Verilen metin:
Site icon İnternet Haberler Köşe Yazıları Yorumlar Siyaset Ekonomi Spor

Afganistan: Taliban’ın iktidarda olması diğer uluslararası aktörlere ne kazandırır, ne kaybettirir?

Afganistan: Taliban'ın iktidarda olması diğer uluslararası aktörlere ne kazandırır, ne kaybettirir?


Batılı güçlerin Afganistan’dan çekilmesi, Çin, Rusya, Pakistan ve İran açısından birçok şeyin tehlikede olduğu anlamına geliyor. Bu ülkelerin yanı sıra Batılı güçler ve İslami gruplar açısından kazanılanlar ve kaybedilenler neler olabilir?

Taliban Afganistan’da yeni iktidar olarak göreve başlarken diğer ülkeler bu değişime uyum sağlamaya çalışıyor.

 

Moskova’dan Pekin’e, Berlin’den İslamabad’a kadar birçok başkentte diplomatik görüşme trafiği hız kazandı.

 

26 Ağustos’ta Kabil Havalimanı’na yapılan ve IŞİD’in üstlendiği çifte bombalı saldırının gösterdiği gibi, hükümet dışı gruplar da Taliban yönetimine çeşitli şekillerde tepki veriyor.

 

Peki bu aktörler Taliban’ın iktidarı devralmasıyla hangi çıkarları edinmeye veya korumaya çalışıyor?

 

Pakistan

 

Afganistan’a komşu olan Pakistan, Kabil’deki iktidar değişiminden en fazla etkilenen ülke olarak görülüyor.

 

Afganistan ile 2 bin 400 kilometrelik sınırı olan Pakistan’da 1,4 milyon kayıtlı Afgan sığınmacı var. Ancak bir o kadar da kayıtsız göçmen olduğu tahmin ediliyor.

 

Yani, Afganistan’daki istikrarsızlık Pakistan’ı fazlasıyla etkiliyor.

 

Ancak Pakistan aynı zamanda Taliban ile en yakın bağlara sahip ülke konumunda denebilir.

 

Paştu dilinde “talebeler” anlamına gelen Taliban, 1990’ların başlarında Pakistan’ın kuzeyinde ortaya çıktı. Örgüte ilk katılanların çoğu, Pakistan’daki medreselerde eğitim görenlerdi.

 

Taliban’a yardım ettiğini sürekli inkâr etse de Pakistan, Suudi Arabistan ve Birleşik Arap Emirlikleri ile birlikte 1996’da Afganistan’da iktidarı alan örgütü ilk tanıyan üç ülkeden biri oldu.

 

İslamabad aynı zamanda Taliban ile diplomatik bağlarını en son kesen yönetim oldu.

 

İslamabad ile Taliban arasındaki ilişki daha sonra bozulsa da, savunma ve güvenlik alanındaki çalışmalarıyla bilinen İngiliz düşünce kuruluşu RUSI’den araştırmacı Umer Karim, “Pakistanlı karar vericiler arasında, bu kez kazanç sağlandığına dair bir anlayış var” diyor.

Ham veriler:
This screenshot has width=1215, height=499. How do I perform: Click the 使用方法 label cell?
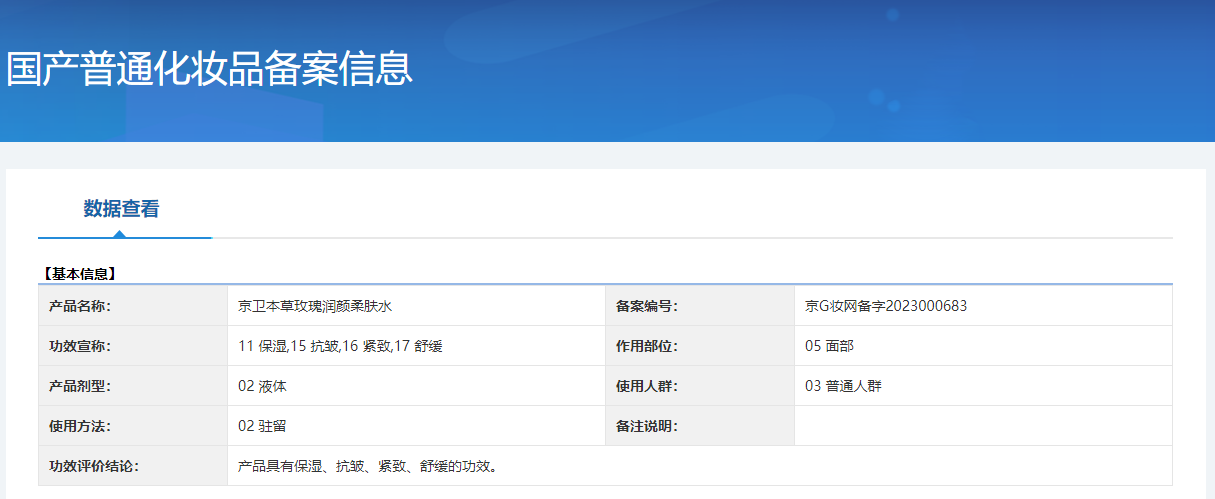(133, 426)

Yapılacaklar:
1. Afganistan yazısında "Peki bu aktörler" sözcüklerinin bulunduğu yerden başlayıp "ülke olarak görülüyor." sözcüklerinden sonra durarak o bölümü harfi harfine yazıya geçir.
2. Aşağıdaki ifadelerin Afganistan yazısıyla uyuşup uyuşmadığını belirt. Her biri için evet ya da hayır de ve yazıdan belirleyici sözcükleri tırnak içinde aynen aktar.
(a) Pakistan'ın Afganistan ile olan sınırı 2 bin 400 kilometredir.
(b) Taliban 1990'ların başlarında Pakistan'ın güneyinde ortaya çıktı.
(c) Kabil Havalimanı'na yapılan çifte bombalı saldırıyı IŞİD üstlendi.
3. Afganistan yazısına göre şu soruları yanıtla:
(a) Pakistan'da kaç kayıtlı Afgan sığınmacı var?
(b) "Taliban" sözcüğü Paştu dilinde ne anlama geliyor?
(c) Umer Karim hangi düşünce kuruluşunda araştırmacı?
Veriler, Afganistan yazısıyla hiçbir bağlantı taşımıyor.

Görev yanıtları:
1.
Peki bu aktörler Taliban’ın iktidarı devralmasıyla hangi çıkarları edinmeye veya korumaya çalışıyor?

 

Pakistan

 

Afganistan’a komşu olan Pakistan, Kabil’deki iktidar değişiminden en fazla etkilenen ülke olarak görülüyor.

2.
(a) Evet: "Afganistan ile 2 bin 400 kilometrelik sınırı olan Pakistan’da"
(b) Hayır: "1990’ların başlarında Pakistan’ın kuzeyinde ortaya çıktı"
(c) Evet: "Kabil Havalimanı’na yapılan ve IŞİD’in üstlendiği çifte bombalı saldırının"

3.
(a) 1,4 milyon
(b) "Talebeler"
(c) RUSI